The negativity was partially a response to the overenthusiastic and sometimes poorly informed belief on the part of some members of the general public and indeed some politicians, mathematicians, projectors and the like that the discovery of the longitude could be imminent, in 1713-14 and in the years immediately thereafter. Some periodicals claimed that the issue was fully resolved when they reported on a new proposal or trial thereof at home or abroad. A number of projectors made the same claim for their own proposals, either because they truly believed it or were engaging in the time-honoured tradition of 'puffing' their goods and services in the expectation of commercial gain.
For example, the watchmaker Samuel Watson of Long Acre in London -- who produced astronomical clocks like this now at the Science Museum -- advertised a longitude timekeeper in the newspaper the Post Man and the Historical Account on 5 October 1714 in these words:
'That great Secret of Longitude both by Sea [and] Land, which hath so much puzled [sic] the World for many Years past, is now perfectly discovered, and made so very easy that the meanest Capacity may be Master of it in half an hour [...] This Machine is not liable to be any way disorder'd, neither is there any attendance required, but is fit for Service at all Times either Night or Day.'
Watson had begun making such claims earlier in the century but seems to have been given a second wind by the establishment of the longitude reward.
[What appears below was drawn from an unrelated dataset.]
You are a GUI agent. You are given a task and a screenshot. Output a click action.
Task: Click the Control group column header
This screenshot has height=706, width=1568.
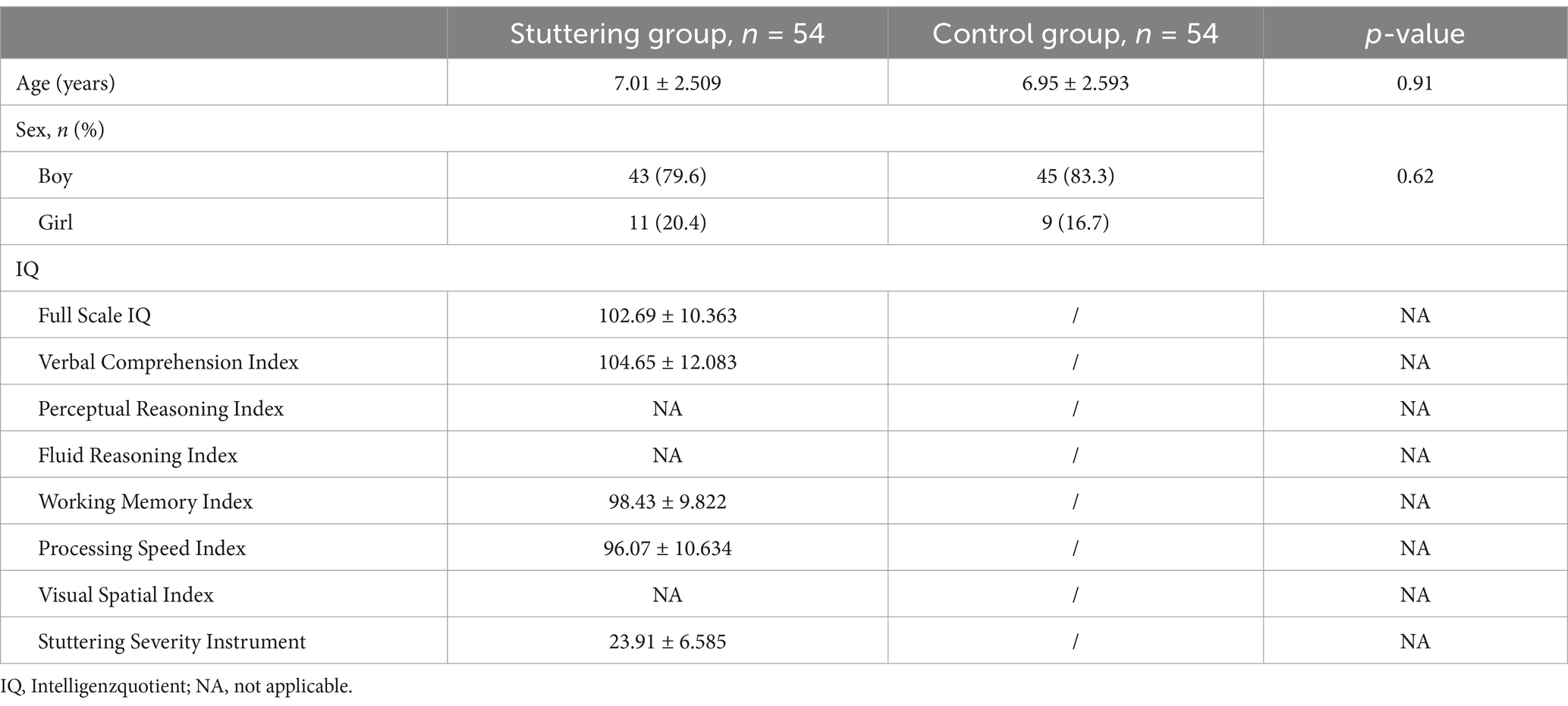click(1075, 34)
When such promised discoveries of the longitude failed to materialise, and no one plucked an impressive personal fortune from the hands of the Commissioners of Longitude, a sort of backlash naturally began to gather steam amongst public commentators and perhaps the general public. However, the inclusion of longitude in pictorial and literary representations of a number of negative qualities was often not about the search for the longitude per se. In many instances, these were reactions against grasping entrepreneurs and especially 'projectors' in general and echoed many other commentaries on such individuals. These speculators and inventors, when they were not excused by outright madness, were viewed in a somewhat similar light to 'stock jobbers' - as self-interested devils who made their fortunes by beguiling innocent citizens into giving up their own.
The 'search for the longitude' became a common literary trope that could be mentioned in a single line in publications on diverse subjects and then never revisited - in the same vein as someone today might refer to a 'cure for the common cold' in an off-handed manner when discussing the limits of human knowledge and ability or something long sought-after but perhaps impossible to attain. The longitude became a constant bedfellow to mentions of and discourses upon what many authors considered to be 'impossible' or downright mad pursuits, from the search for the Philosopher's Stone or perpetual motion to humans flying in the air or diving deep into the sea in a manmade 'bell'. Often publications used litanies of such activities as convenient metaphors for whatever unrelated point they were trying to make.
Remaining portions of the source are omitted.